Complete the following –
#1 Sum up the post on R data frame set operations in two sentences.
#2 Copy out the stretch of the post on R data frame set operations from "The row-wise interpretation" through "list of vectors.".

Since R is object-oriented, data frame set operations should be the natural
operations for their class. There are, I suppose, two natural ways: the
column-wise (variable-wise) and the row-wise (observation-wise) one. The
row-wise one seems more natural and more useful to me.
The current implementation is column-wise, though it is inconsistent in its
return class (the man page defines return modes, but is silent on return
classes):
class(union(df1,df2))
[1] "list"
> class(intersect(df1,df2))
[1] "data.frame"
> class(setdiff(df1,df2))
[1] "data.frame"
Unlike other cases, I don't think this inconsistency brings any user
convenience (though it may reflect programmer convenience).
The column-wise interpretation makes sense in cases where variables with the
same vector value (ignoring the variable name) can be considered redundant.
I suppose there are cases where that could be useful, though it does seem
hazardous.
The row-wise interpretation makes sense in cases where observations with the
same values for all variables can be considered redundant. That seems to me
a much more useful interpretation. The union, intersection, and set
difference of two sets of observations would seem to all be highly useful.
-s
On Sat, May 30, 2009 at 10:21 AM, G. Jay Kerns <[email protected]> wrote:
> On Sat, May 30, 2009 at 8:50 AM, Stavros Macrakis <[email protected]>
> wrote:
> > It seems to me that, abstractly, a dataframe is just as
> > straightforwardly a sequence of tuples/observations as a vector is a
> > sequence of scalars. R's convention is that a 1-vector represents a
> > scalar, and similarly, a 1-dataframe can represent a tuple (though it
> > can also be represented as a list). Of course, a dataframe can *also*
> > be interpreted as a list of vectors.

Dataset section –
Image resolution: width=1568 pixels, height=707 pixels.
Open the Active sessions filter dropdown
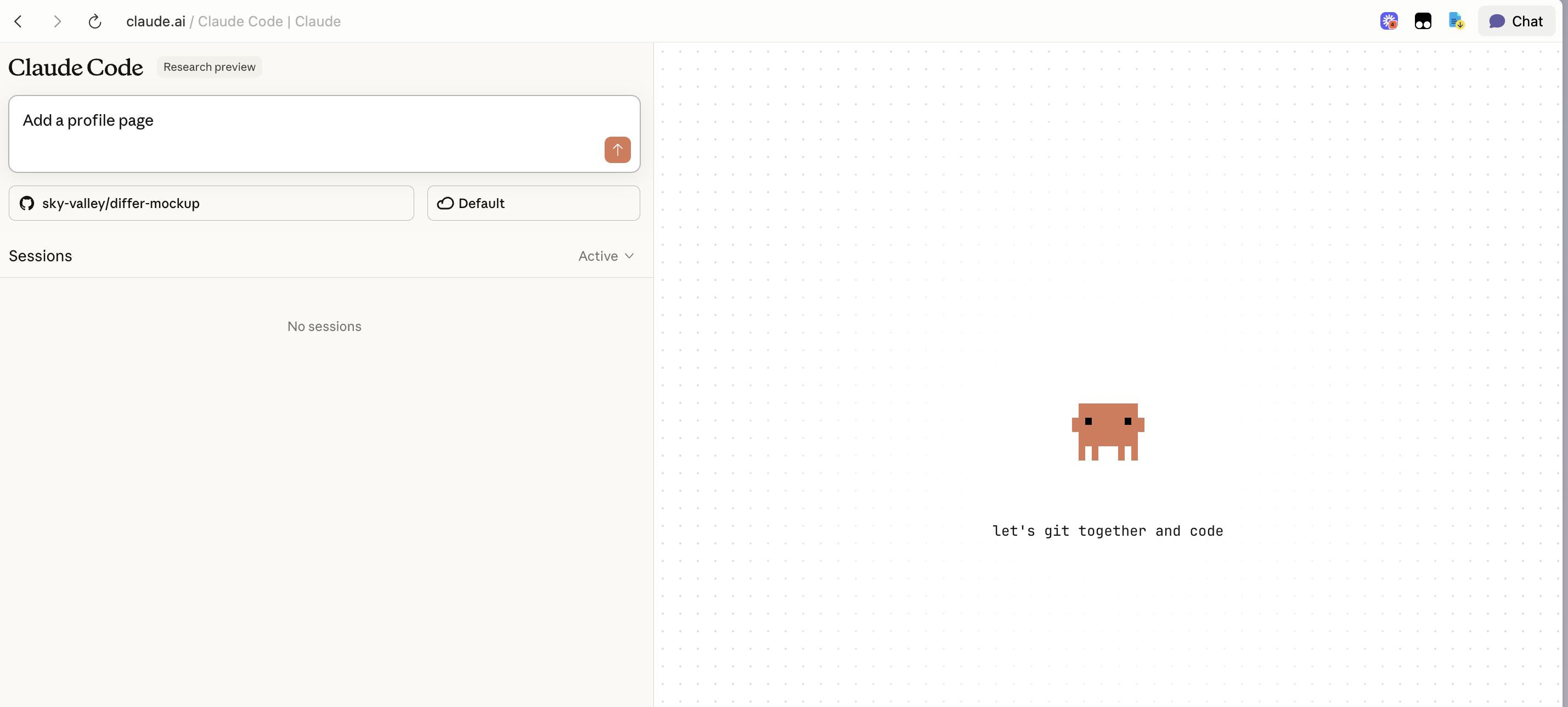[605, 256]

Exercise solutions –
#1 The post says that set operations on R data frames could naturally work column-wise or row-wise, and that the current column-wise implementation is inconsistent in its return class, with union giving a list while intersect and setdiff give data frames. The writer finds the row-wise reading, where observations with the same values for all variables count as redundant, more natural and much more useful.

#2
The row-wise interpretation makes sense in cases where observations with the
same values for all variables can be considered redundant. That seems to me
a much more useful interpretation. The union, intersection, and set
difference of two sets of observations would seem to all be highly useful.
-s
On Sat, May 30, 2009 at 10:21 AM, G. Jay Kerns <[email protected]> wrote:
> On Sat, May 30, 2009 at 8:50 AM, Stavros Macrakis <[email protected]>
> wrote:
> > It seems to me that, abstractly, a dataframe is just as
> > straightforwardly a sequence of tuples/observations as a vector is a
> > sequence of scalars. R's convention is that a 1-vector represents a
> > scalar, and similarly, a 1-dataframe can represent a tuple (though it
> > can also be represented as a list). Of course, a dataframe can *also*
> > be interpreted as a list of vectors.